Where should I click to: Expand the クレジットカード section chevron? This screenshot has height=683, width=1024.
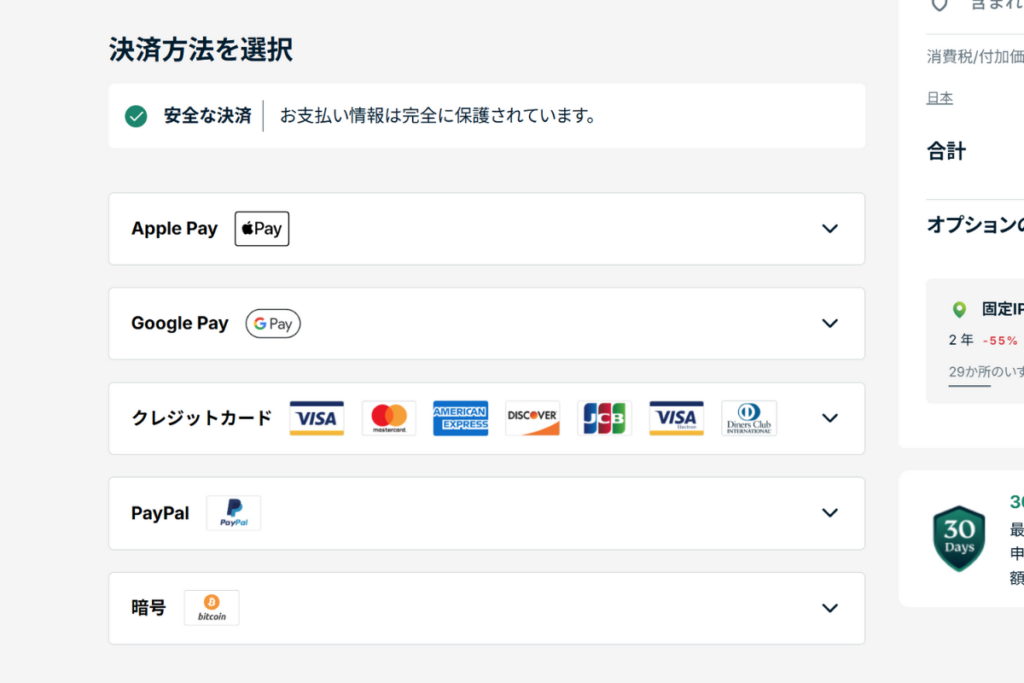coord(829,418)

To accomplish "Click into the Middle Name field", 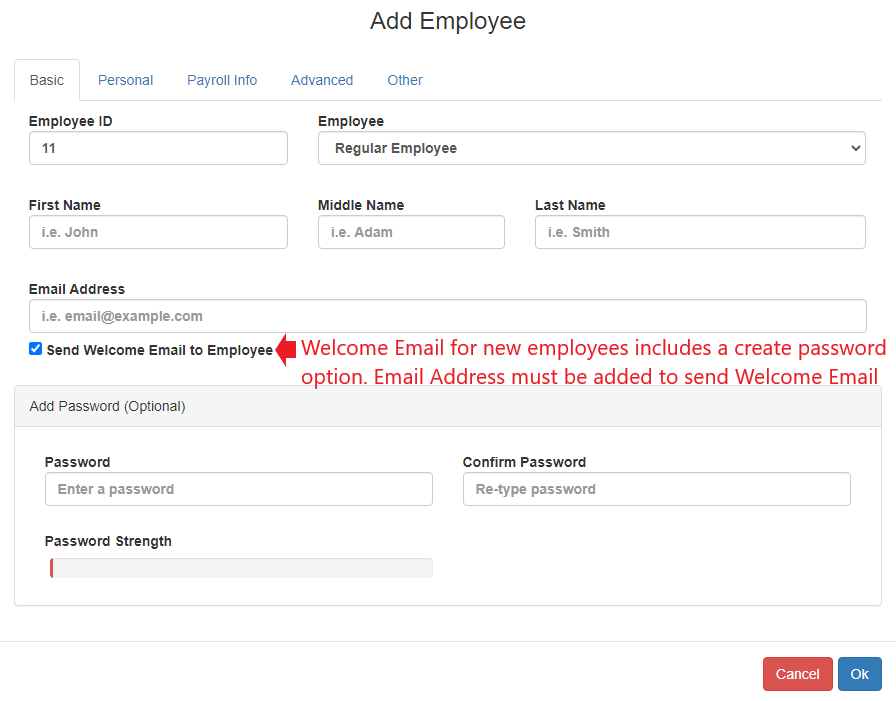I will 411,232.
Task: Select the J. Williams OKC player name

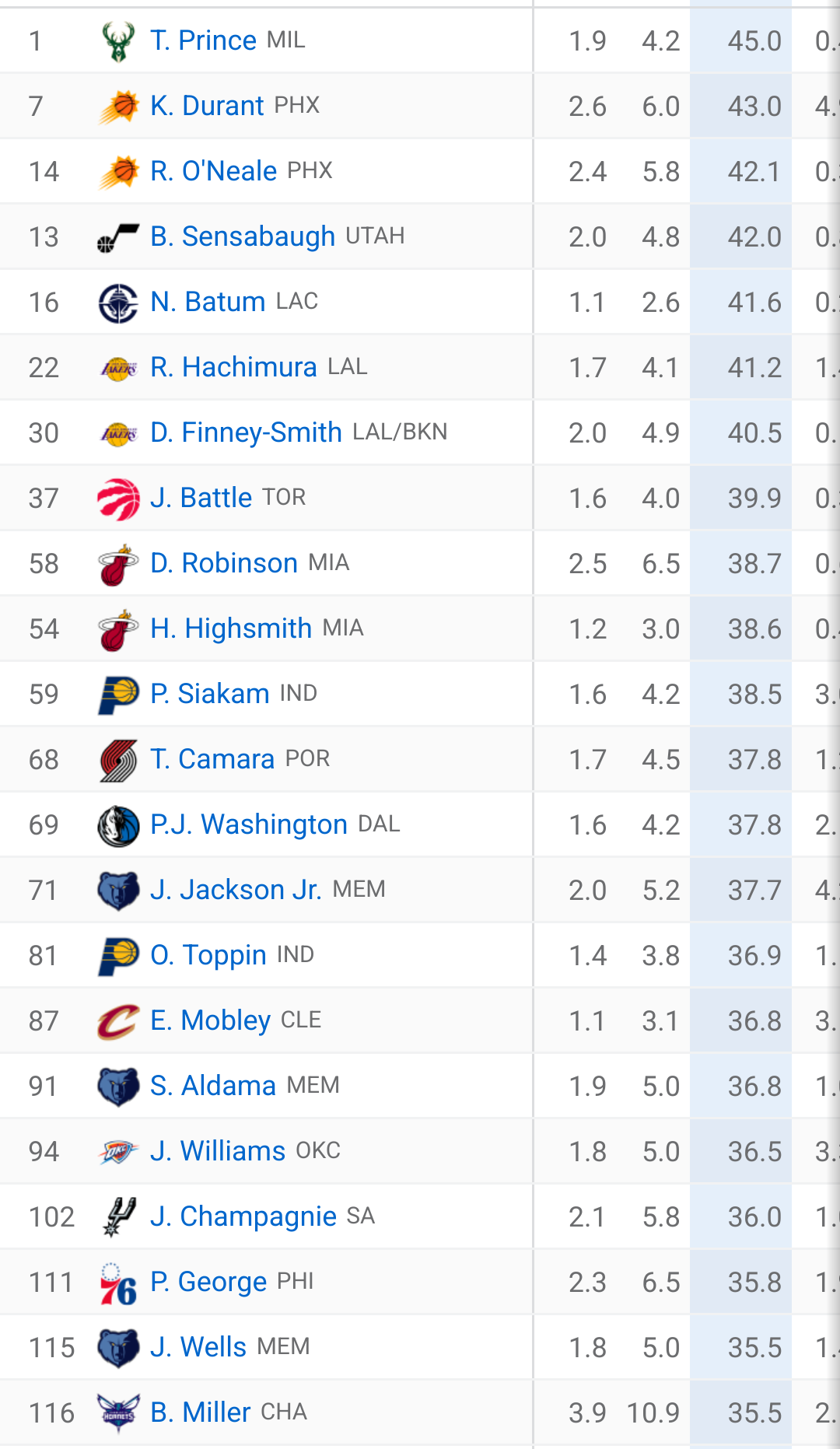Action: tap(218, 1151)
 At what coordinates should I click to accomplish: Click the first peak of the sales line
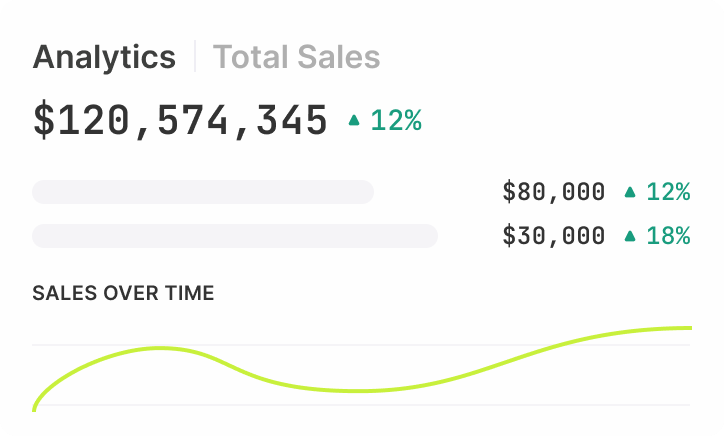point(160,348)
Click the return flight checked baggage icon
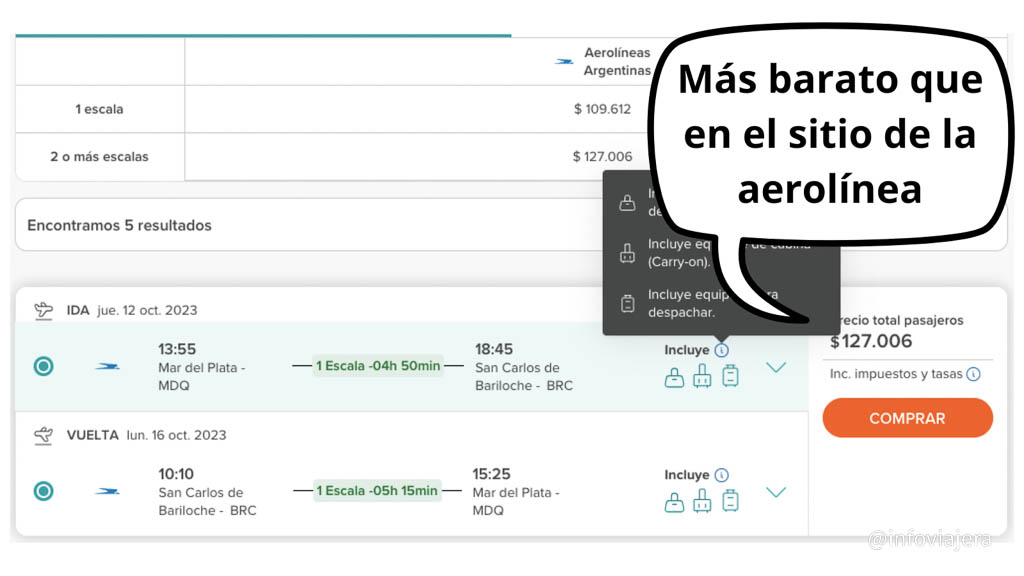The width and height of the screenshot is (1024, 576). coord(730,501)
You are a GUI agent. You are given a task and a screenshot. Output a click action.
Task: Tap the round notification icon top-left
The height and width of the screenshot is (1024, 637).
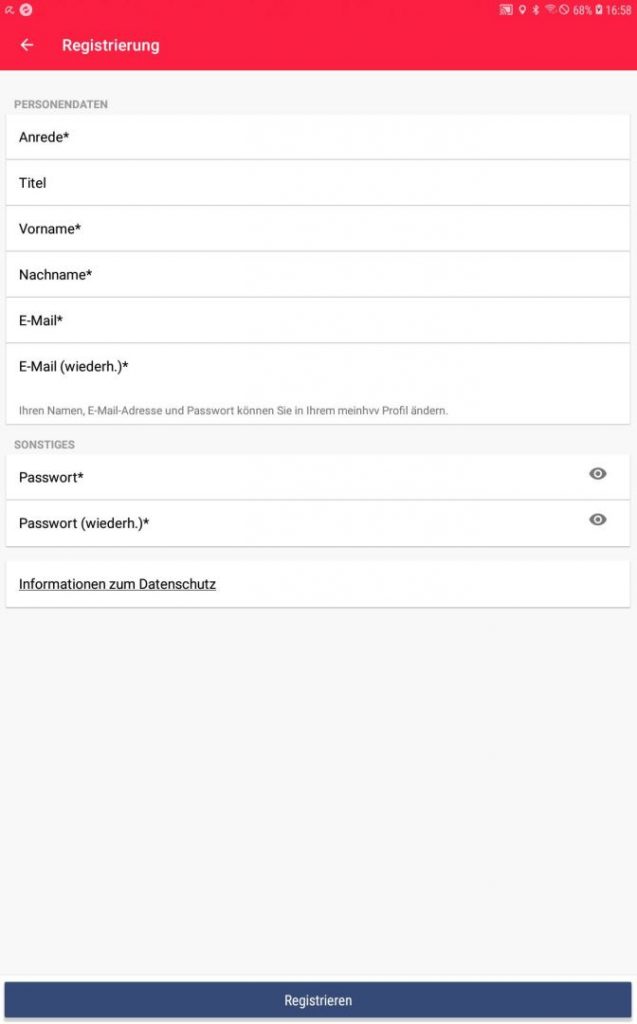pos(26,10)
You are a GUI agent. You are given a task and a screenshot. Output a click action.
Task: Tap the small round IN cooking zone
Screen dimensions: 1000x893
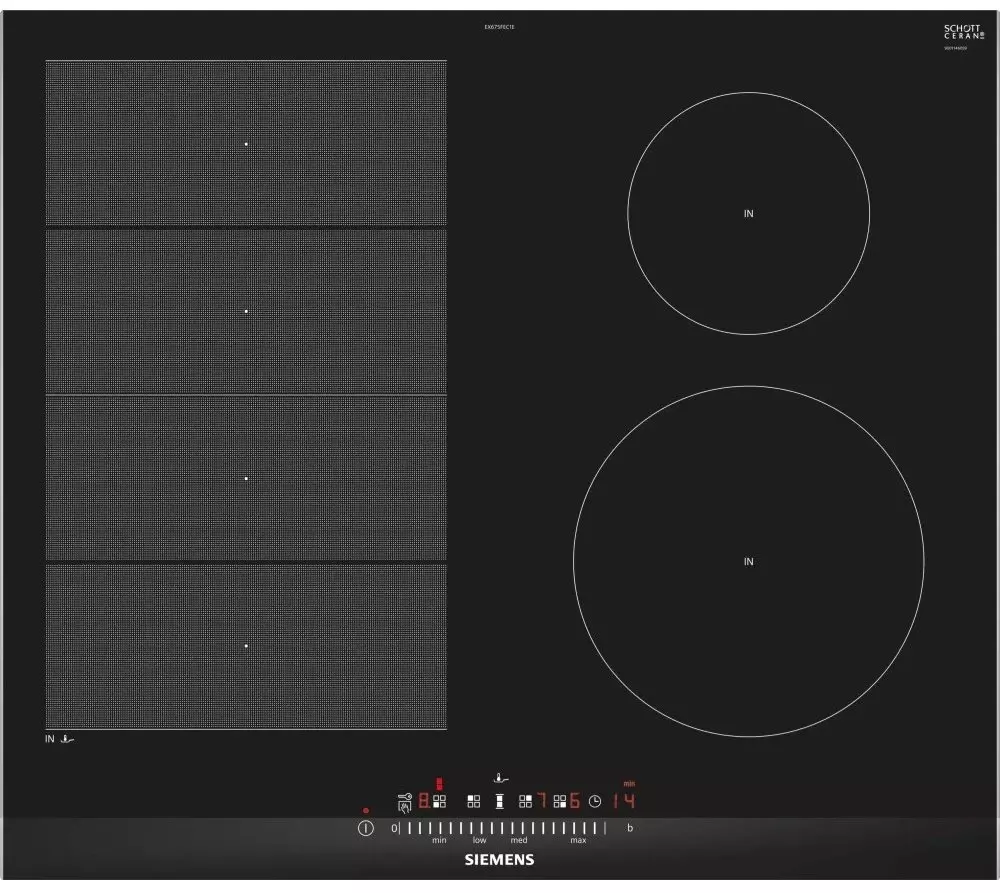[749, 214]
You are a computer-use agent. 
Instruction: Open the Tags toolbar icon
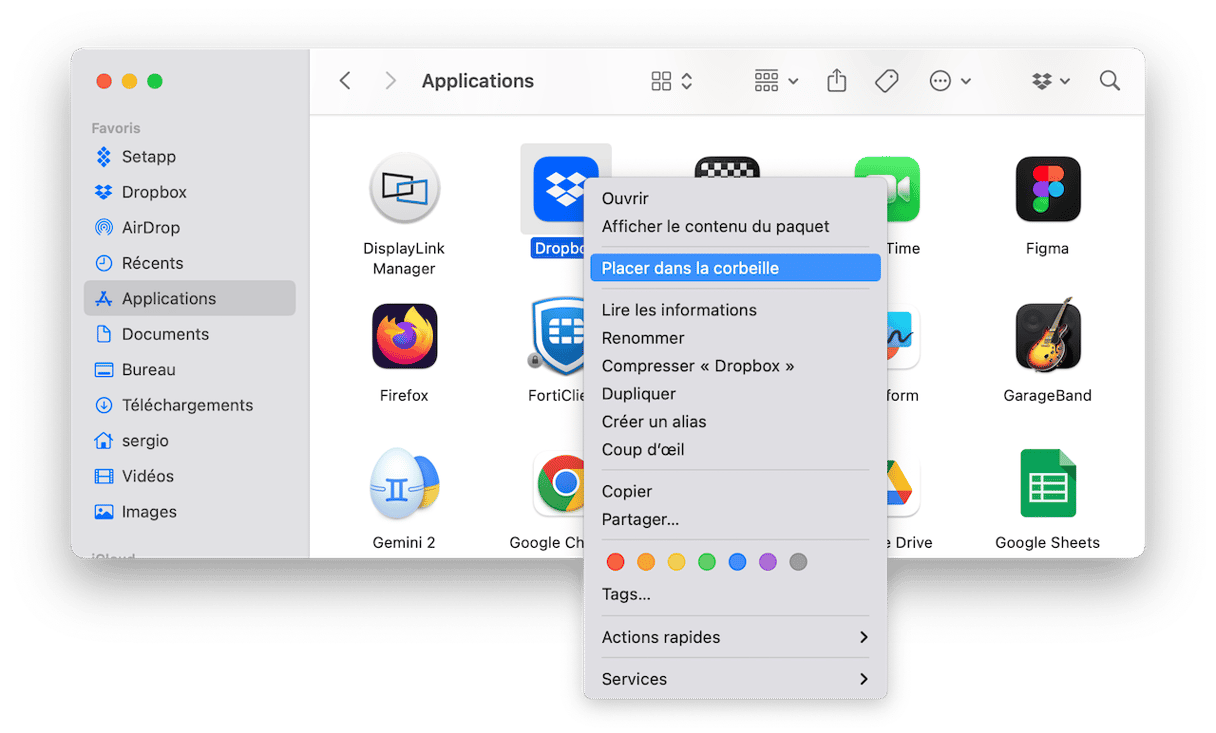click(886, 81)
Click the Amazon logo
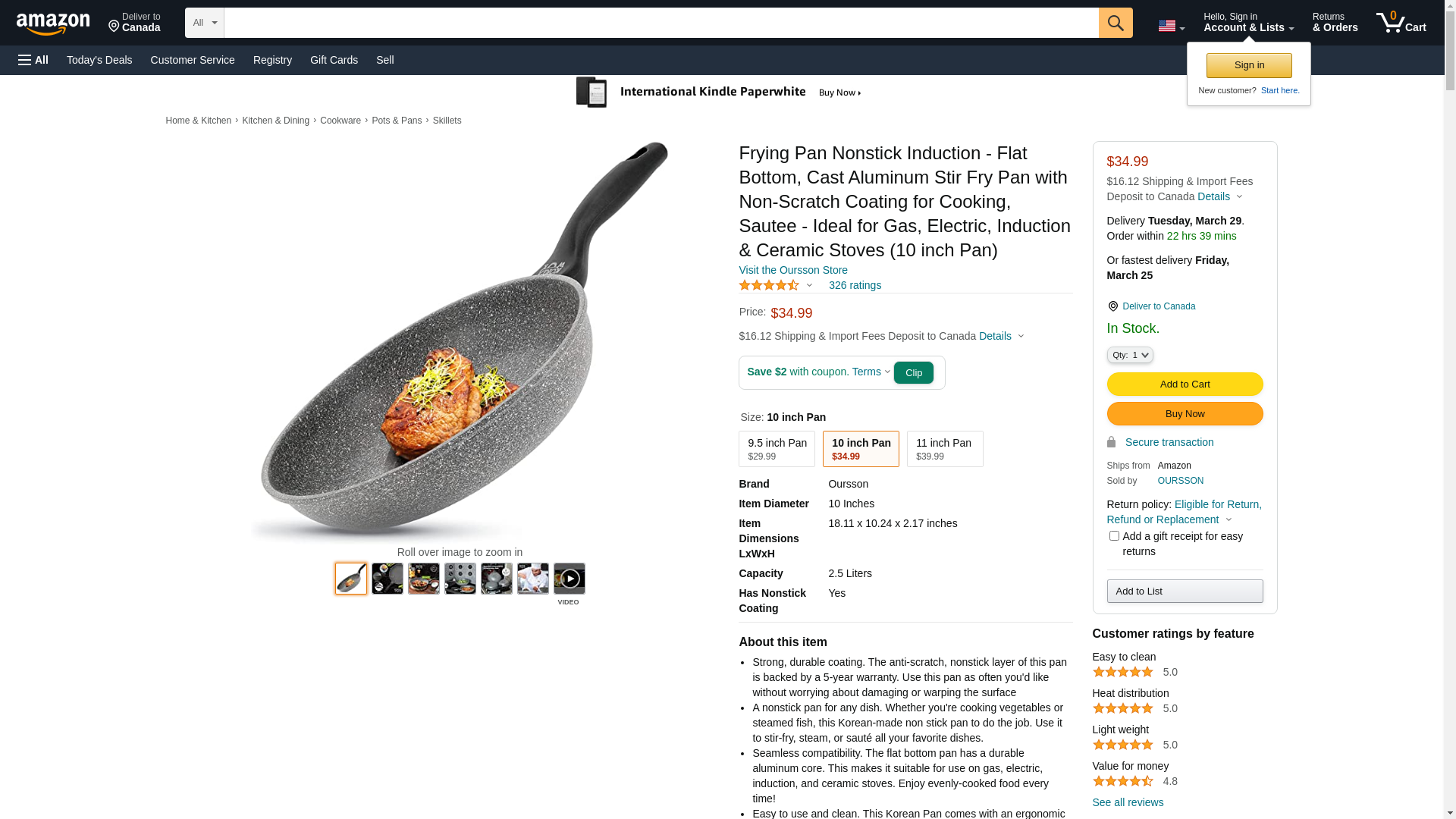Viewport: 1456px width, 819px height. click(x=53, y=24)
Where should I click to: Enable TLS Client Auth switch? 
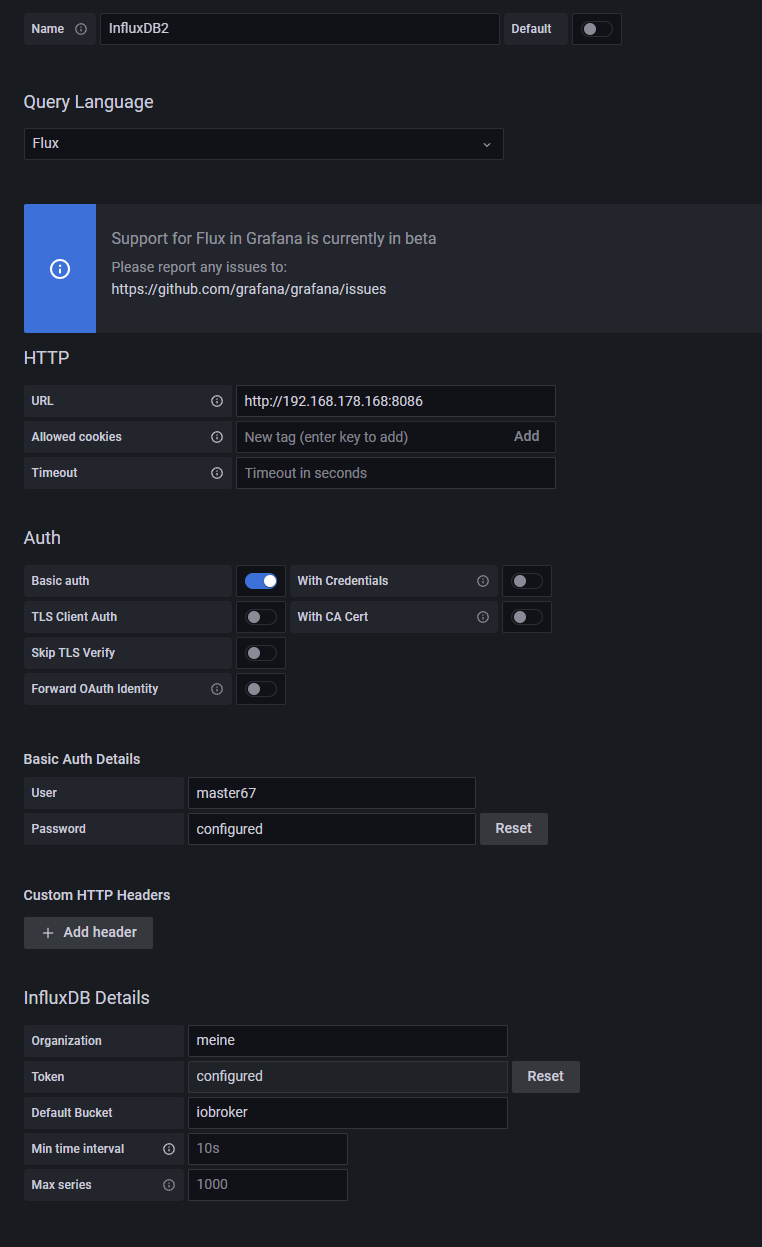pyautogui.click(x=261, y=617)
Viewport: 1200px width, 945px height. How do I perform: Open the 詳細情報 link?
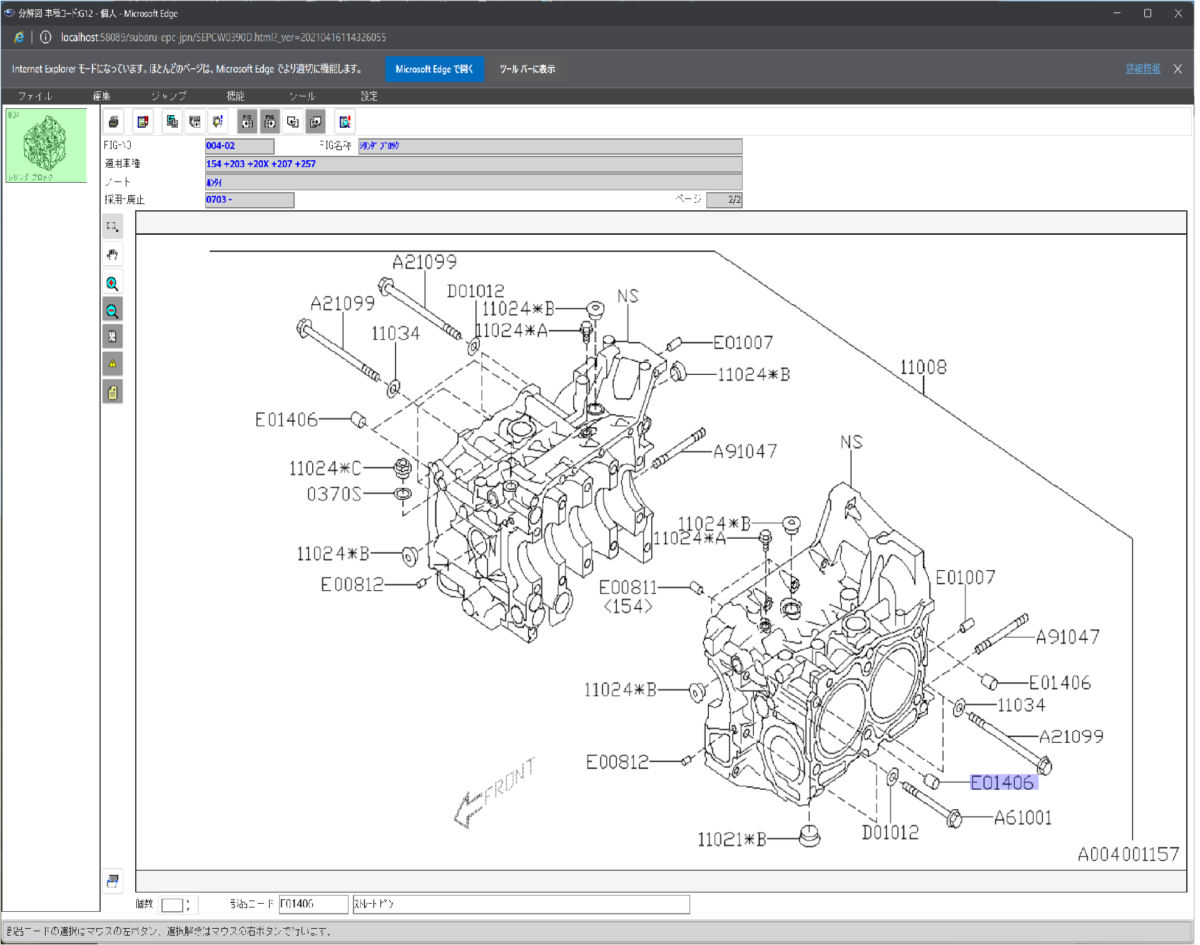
-.-.-
● **Exercise**
In the copy, include exactly the lines from the one containing "Task: Tap the small round IN cooking zone" through the last line of the records, and no pictures or other text.

● **Your response**
Task: Tap the small round IN cooking zone
Screen dimensions: 1000x893
[749, 214]
You are a computer-use agent. 
Instruction: Open the Tags toolbar icon
click(886, 81)
Click the Amazon logo
Viewport: 1456px width, 819px height. click(x=53, y=24)
Where should I click to: Enable TLS Client Auth switch? 
pyautogui.click(x=261, y=617)
Viewport: 1200px width, 945px height. How do I perform: Open the 詳細情報 link?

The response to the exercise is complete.